Ames nodded. “You said he had a reputation. Can you explain what you mean by that?”
Mrs. Watts jerked her head abruptly to look away from them, and then quickly turned back. “He got around a fair bit. He’d been out with more than a few of the girls from school. It didn’t bother me, really. I think it made him more attractive.”
Terrell cleared his throat, and Ames glanced over at him. He’d told Terrell to feel free to hop in if he thought of something. “Ma’am, some men came back from the war a little altered. Did he show any signs of that? Anything from nightmares to even keeping a kit bag packed and stowed somewhere?”
Frowning, Mrs. Watts glanced toward a box bench by the door. “It’s funny you should say that. He didn’t have nightmares or anything like some I’ve heard about. But he was proud of surviving. He’d say he was invincible now. But he did have a bag.” She got up and went to the bench and lifted the seat. “Oh. It’s gone. He wasn’t scheduled to go anywhere, but his bag is gone. It wasn’t anything to do with the war, I don’t think. He just had it for when he had to travel for work.”
“Did he usually take a kit bag, for overalls or work clothes?” This reminded Ames that they had not yet gone into the trunk. The car had been towed and was now parked in the alley behind the station.
“No. He kept those in a locker at work. I don’t know why I didn’t notice he was carrying it. In fact, I don’t think he was. I always packed a lunch box for the two of them. His is one of those big ones, with a thermos. He had that with him, and Sadie had hers, and her book bag.”

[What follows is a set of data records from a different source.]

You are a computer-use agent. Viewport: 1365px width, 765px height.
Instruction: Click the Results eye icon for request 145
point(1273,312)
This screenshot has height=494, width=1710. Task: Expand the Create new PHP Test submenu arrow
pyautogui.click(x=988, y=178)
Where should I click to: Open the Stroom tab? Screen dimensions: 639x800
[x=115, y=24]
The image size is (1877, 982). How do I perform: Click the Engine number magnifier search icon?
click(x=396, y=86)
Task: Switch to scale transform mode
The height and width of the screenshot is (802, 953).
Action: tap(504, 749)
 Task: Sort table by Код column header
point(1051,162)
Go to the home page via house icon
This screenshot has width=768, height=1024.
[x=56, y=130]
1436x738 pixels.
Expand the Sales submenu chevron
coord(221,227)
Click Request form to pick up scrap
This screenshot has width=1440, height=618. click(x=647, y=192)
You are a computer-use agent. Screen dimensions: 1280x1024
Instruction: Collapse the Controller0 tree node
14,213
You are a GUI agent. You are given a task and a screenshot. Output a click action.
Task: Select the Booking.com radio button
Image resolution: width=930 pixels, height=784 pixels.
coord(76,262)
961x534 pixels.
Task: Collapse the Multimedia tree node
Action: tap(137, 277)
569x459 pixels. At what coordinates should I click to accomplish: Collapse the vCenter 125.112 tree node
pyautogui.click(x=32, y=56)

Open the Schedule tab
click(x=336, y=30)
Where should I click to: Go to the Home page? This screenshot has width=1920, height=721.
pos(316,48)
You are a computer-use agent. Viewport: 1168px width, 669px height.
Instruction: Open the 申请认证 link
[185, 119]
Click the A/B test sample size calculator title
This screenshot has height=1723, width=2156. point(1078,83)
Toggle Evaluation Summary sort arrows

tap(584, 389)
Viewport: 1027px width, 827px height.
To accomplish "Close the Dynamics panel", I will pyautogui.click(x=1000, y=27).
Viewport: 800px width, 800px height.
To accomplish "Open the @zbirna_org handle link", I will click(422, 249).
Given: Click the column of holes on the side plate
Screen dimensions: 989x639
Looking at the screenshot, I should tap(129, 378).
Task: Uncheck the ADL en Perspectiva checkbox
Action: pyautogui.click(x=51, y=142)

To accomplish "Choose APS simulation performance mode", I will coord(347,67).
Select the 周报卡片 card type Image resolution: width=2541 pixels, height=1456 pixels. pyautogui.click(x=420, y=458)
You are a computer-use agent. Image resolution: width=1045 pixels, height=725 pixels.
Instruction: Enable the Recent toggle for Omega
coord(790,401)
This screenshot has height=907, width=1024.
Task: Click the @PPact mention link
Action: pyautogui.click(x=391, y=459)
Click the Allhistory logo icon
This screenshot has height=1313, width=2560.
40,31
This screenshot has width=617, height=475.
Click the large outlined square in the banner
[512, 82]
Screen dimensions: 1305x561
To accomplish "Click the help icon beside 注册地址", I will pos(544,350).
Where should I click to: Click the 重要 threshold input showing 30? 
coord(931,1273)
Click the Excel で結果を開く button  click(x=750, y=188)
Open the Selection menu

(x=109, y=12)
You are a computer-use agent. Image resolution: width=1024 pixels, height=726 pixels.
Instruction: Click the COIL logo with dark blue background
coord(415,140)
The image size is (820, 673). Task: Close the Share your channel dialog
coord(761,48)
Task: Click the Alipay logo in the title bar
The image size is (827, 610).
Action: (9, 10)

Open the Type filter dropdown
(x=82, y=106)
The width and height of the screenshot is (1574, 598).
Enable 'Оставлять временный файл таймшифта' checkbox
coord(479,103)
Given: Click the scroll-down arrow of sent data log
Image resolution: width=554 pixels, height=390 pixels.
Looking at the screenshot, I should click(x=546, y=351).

Terrell wrote and Ames thought.
“Can you give me the names of his friends or colleagues that he associated with regularly? They might have known his plans. It’s possible he was in the car with somebody, though he certainly was driving,” Ames said.
Mrs. Watts was silent for a long moment. “I wouldn’t even know who they are. He went for a few beers after work sometimes, maybe played cards, but he never let me into his affairs.” She sniffed and Ames saw that she was about to cry. “I wondered for a moment if it was this girl he used to hang around with before the war.” She bit off the end of the sentence as if she was going to spit it out.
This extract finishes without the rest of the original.